#### [TASK ITEM]
Pull each line containing "computer" from the data.

#### [DATASET RECORDS]
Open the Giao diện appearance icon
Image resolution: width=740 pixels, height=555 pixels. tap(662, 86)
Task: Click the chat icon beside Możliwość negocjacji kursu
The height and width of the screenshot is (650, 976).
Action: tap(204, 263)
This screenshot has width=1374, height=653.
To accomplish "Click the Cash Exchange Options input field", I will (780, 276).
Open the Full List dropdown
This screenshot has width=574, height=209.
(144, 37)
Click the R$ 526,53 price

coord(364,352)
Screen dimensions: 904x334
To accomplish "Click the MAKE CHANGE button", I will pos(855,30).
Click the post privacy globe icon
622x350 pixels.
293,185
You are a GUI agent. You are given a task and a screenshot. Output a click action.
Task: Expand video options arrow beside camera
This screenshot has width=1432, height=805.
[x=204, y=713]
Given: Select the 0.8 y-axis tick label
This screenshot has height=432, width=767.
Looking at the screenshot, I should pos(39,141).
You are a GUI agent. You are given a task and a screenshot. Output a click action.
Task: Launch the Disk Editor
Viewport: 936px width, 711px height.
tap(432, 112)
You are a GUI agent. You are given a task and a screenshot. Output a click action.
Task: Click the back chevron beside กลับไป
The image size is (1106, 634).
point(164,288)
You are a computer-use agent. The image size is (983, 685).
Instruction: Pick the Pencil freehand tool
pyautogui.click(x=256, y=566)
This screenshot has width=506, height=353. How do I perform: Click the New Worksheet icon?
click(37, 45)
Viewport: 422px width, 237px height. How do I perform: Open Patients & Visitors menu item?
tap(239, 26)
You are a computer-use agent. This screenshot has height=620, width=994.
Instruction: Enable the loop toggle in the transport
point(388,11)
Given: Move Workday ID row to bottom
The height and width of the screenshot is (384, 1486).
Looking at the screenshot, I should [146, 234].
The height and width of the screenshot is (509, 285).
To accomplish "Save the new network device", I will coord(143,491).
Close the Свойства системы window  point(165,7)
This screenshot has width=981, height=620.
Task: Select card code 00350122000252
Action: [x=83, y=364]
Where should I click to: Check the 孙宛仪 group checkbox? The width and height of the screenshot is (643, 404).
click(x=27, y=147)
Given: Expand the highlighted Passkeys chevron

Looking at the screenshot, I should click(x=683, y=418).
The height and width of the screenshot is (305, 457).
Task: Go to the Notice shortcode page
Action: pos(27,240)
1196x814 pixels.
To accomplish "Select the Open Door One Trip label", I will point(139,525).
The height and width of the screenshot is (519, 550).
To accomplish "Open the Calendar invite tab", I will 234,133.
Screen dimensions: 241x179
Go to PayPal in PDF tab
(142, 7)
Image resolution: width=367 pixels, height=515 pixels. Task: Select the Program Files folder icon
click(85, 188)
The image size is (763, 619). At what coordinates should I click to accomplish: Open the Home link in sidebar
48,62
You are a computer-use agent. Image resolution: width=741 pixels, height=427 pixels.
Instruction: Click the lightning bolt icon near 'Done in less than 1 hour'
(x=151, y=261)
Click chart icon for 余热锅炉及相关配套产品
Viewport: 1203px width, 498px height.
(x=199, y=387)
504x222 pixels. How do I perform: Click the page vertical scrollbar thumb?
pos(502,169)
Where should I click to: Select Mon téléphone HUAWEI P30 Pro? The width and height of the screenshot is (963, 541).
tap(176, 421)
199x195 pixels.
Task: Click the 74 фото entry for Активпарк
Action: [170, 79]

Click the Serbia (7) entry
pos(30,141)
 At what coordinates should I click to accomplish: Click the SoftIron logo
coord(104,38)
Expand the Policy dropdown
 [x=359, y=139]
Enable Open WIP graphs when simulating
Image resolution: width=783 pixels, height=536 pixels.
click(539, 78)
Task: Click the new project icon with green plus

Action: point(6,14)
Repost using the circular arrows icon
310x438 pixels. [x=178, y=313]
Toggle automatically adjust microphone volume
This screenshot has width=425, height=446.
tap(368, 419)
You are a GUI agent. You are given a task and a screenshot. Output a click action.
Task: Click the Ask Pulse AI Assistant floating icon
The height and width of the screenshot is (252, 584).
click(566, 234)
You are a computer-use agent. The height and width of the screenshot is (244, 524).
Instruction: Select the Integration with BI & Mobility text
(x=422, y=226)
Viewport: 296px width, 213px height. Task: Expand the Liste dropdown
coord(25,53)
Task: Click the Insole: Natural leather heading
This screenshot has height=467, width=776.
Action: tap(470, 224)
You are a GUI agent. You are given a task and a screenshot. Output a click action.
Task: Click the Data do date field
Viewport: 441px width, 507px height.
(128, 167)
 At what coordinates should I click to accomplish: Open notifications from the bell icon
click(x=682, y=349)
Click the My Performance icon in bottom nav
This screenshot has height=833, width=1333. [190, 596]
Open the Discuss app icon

#### [ANSWER]
You are a computer-use agent. The image size is (983, 685).
You are a computer-use agent. This screenshot has height=620, width=994.
You are a computer-use agent. Image resolution: width=741 pixels, height=427 pixels.
You are a computer-use agent. The height and width of the screenshot is (244, 524).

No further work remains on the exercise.